- Measure out all the ingredients in individual dishes.
- Scoop out about ½ cup of water from the pre-measured amount.
- Warm the removed water to between 105-115°F.
- Add the warm water to the sugar and yeast in a small container, stir and let it sit for 10 minutes.
- In a stand mixer, or large bowl, add in the flour and water-yeast mixture.
- Warm the remaining water to about 110°F and add that to the mixing bowl and add in the salt.
- Mix until the dough comes together.
- Add in the butter and nead the dough for about 10 minutes, in the mixer or by hand until the dough is sticky.
- Cover the bowl with a towel, place it in the oven and turn on your oven light.
- Let the dough rise for 1 to 2 hours, or until it has doubled in size.
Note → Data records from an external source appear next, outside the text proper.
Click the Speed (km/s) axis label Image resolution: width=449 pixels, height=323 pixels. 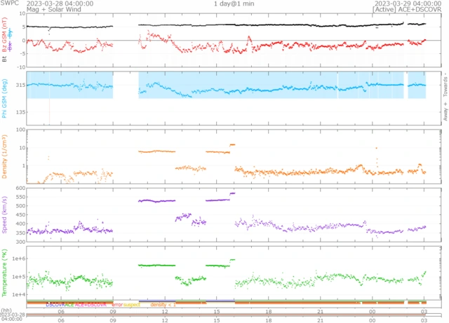tap(5, 214)
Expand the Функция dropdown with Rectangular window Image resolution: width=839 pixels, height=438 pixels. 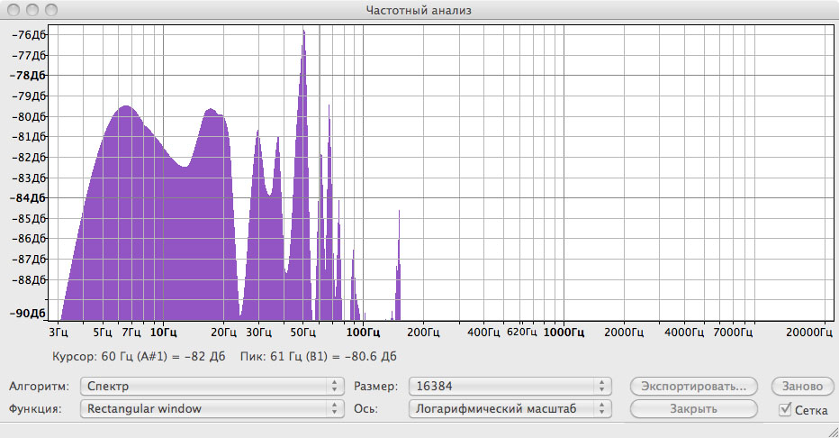tap(211, 408)
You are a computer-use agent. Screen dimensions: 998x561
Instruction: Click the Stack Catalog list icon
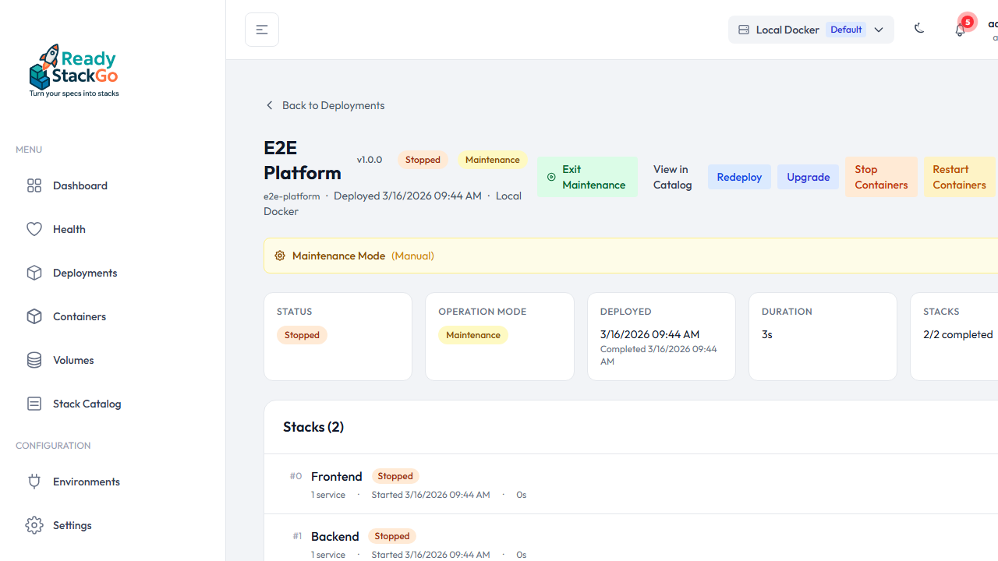34,404
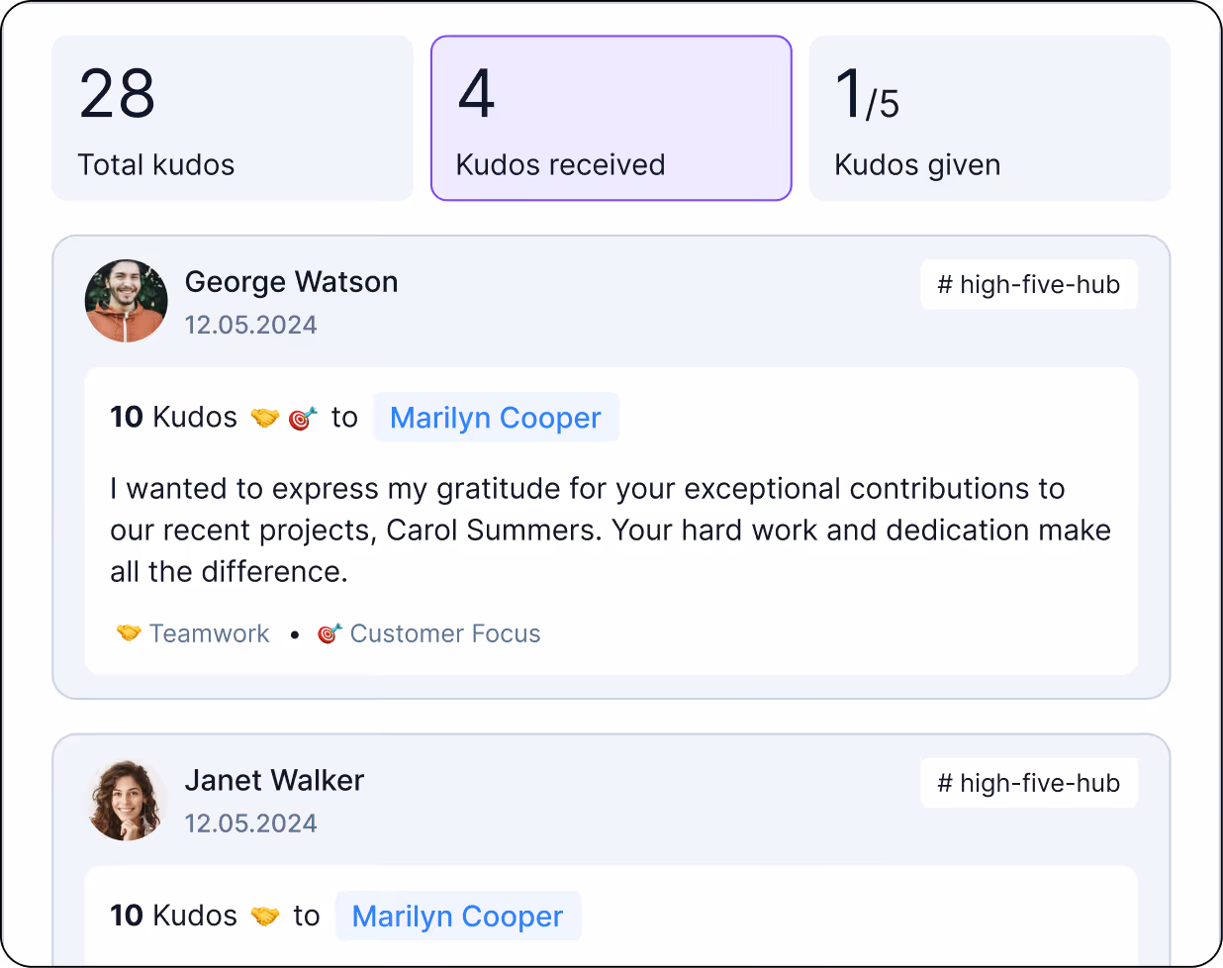This screenshot has width=1223, height=968.
Task: Select the Total kudos card
Action: pos(233,118)
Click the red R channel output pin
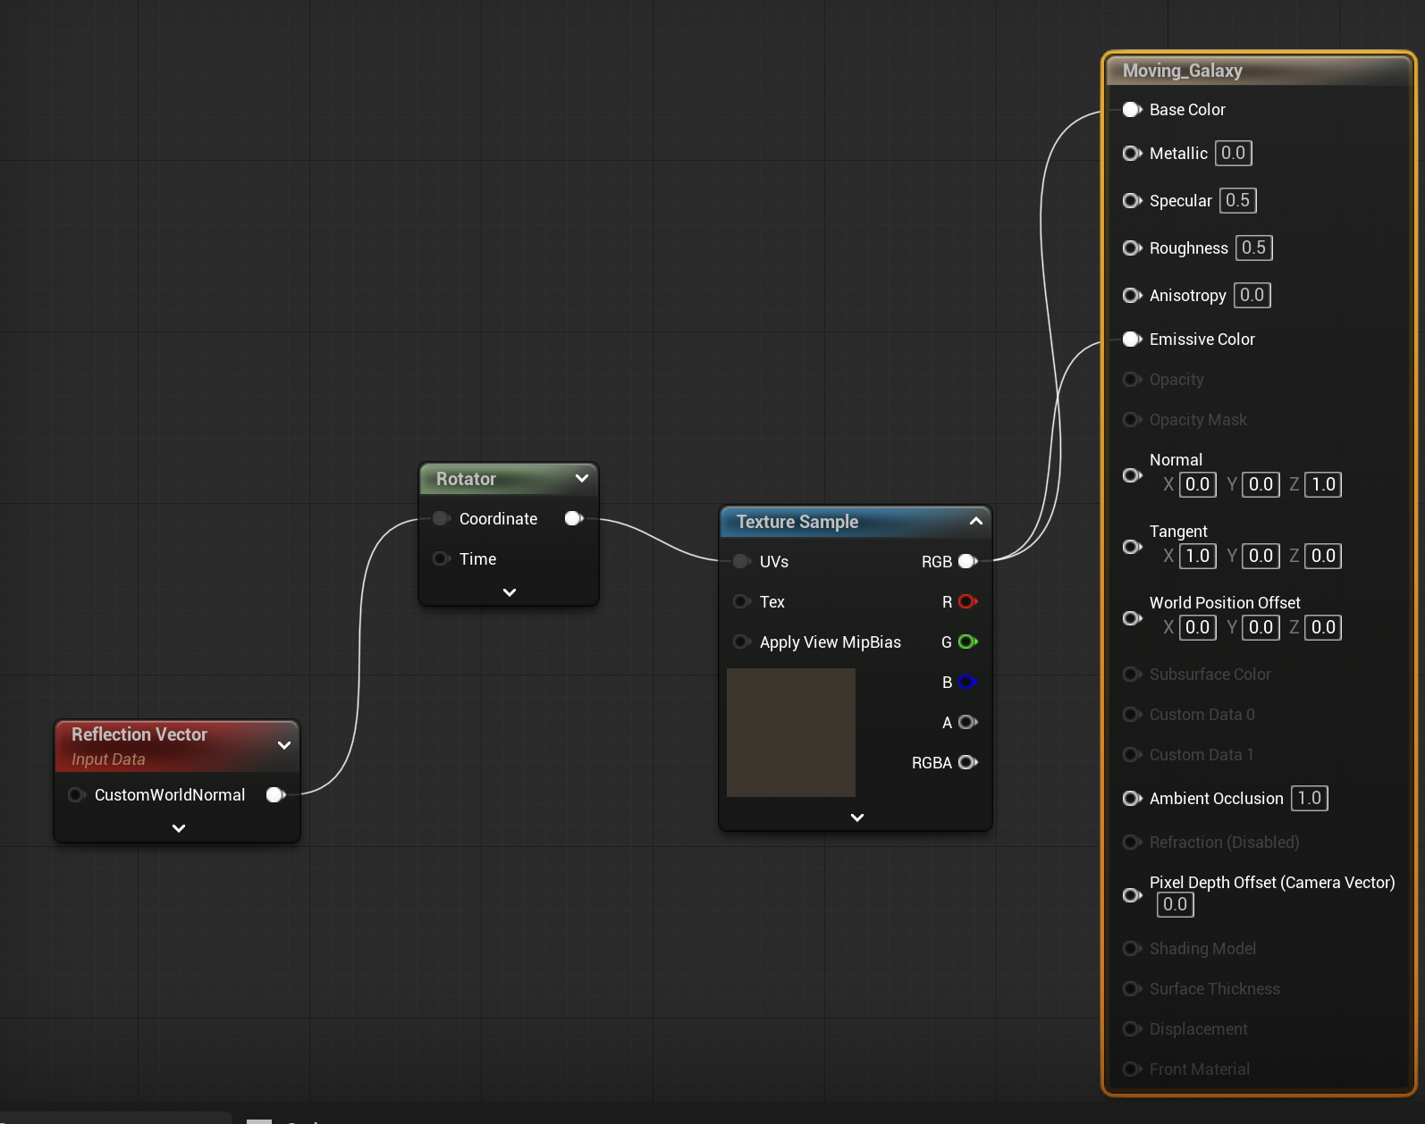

- Once the dough has doubled in size, remove the dough from the bowl and place it on a floured work surface.
- Knead the dough, pulling it and stretching it over itself to promote gluten development.
- Continue for about 5 minutes, then place the dough back into the bowl, and place it back in the oven for 30 minutes to 1 hour.
- Remove the dough from the oven and check if the dough is done proofing (stick two floured fingers into the dough up to your knuckle, ff the dough does not spring back, and the indentations remain, the dough is ready to move on to the next stage).
- On a floured work surface, seperate your dough into about 4.5oz pieces, or the size of your preference.
- Roll each piece into a round ball, cover the balls with a towel and let it rest for 10 minutes.
- Form each ball into a disc shape using the side of your hand, or the handle of a wooden spoon, form a groove down the center of each ball.
- Place the buns on a lightly oiled baking pan.
- Brush each bun with milk and dust with a small amount of flour.
- Preheat the oven to 500°F.
- Place an empty rimmed baking sheet onto the bottom rack of the oven.
- Place your papos secos in the oven in the middle rack.
- Add 1 cup of water to the rimmed baking sheet on the bottom rack to create steam in the oven (this will help the bread develop a crispy crust).
- Cook for 15 to 20 minutes or until the bread is golden brown.
If you like a drier crusty/powdery/chewy crust, roll the dough on all sides with some flour before the final proofing, this will encourage a dry crust to form, resulting in a more rustic appearance with a chewier crust.